My attention has been called to an elm tree on which it is said the famous explorers, Lewis and Clark, might have carved their names while making the ascent of the Missouri river in 1804.


I wish to state that the existence of this tree in the northeast corner of the county is a fact. It stands about three-quarters of a mile south of the "Indian Cave" in Barada township. I know whereof I speak, as the tree stood on my father's land and is standing there at this time; however, the land has changed ownership several times. I was born near this historic tree, within a stone's throw of the same, nearly forty years ago, and have played under its cooling shade many a time. My father acquired the land on which the tree is located in the year 1877, the year in which I was born.
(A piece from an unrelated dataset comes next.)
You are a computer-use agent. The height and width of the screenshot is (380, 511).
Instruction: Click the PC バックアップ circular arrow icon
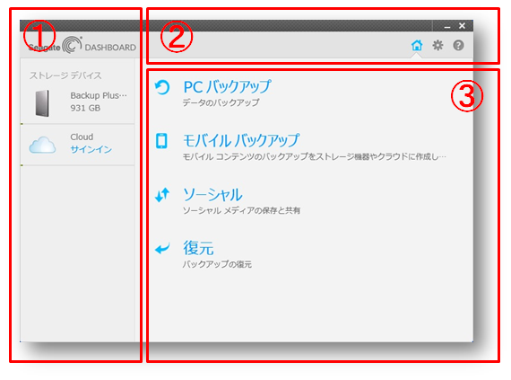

My father came to Nebraska in the fall of 1865 from Louisiana, Pike county, Missouri, settling near this tree and the Indian cave and at once set to work to build a cabin. He returned to Missouri to bring his family, but on his arrival there found my mother too sick to make the journey and the trip was delayed until the following spring, at which time, after selling their household effects, they made the trip to St. Joseph by rail and from that point came the remainder of the way up the river on a steamboat, landing at the old historic town of St. Deroin, in the southeast corner of Nemaha county. They arrived at this latter place on the 8th day of May, 1866. The land my father had bought was heavily timbered and father was employed at first in the work of clearing and making the land ready for cultivation. This was slow and hard work, but father persevered and in time was rewarded for his many hardships with the ownership of more than one thousand acres of Nebraska land, all located in Richardson county. He retired from the land in 1893. removing to the village of Barada, where he died in 1912, at the age of seventy-nine years. He was born in Hanover, Germany, in 1833.


The elm tree in question was found growing in a sechudled spot by my father when he first came to Nebraska and he found the carvings on the tree and iron spawls and pins and also a horseshoe which was nailed on the tree. These were never removed and are firmly imbedded and grown over, being completely out of sight. My father said that the Indians came often to visit this particular tree and he heard from them that the markings had been made by Lewis and Clark and they seemed always greatly interested in the tree. It is now standing, and is seven feet in diameter across the stump. I often heard my father tell the story of the tree in his lifetime.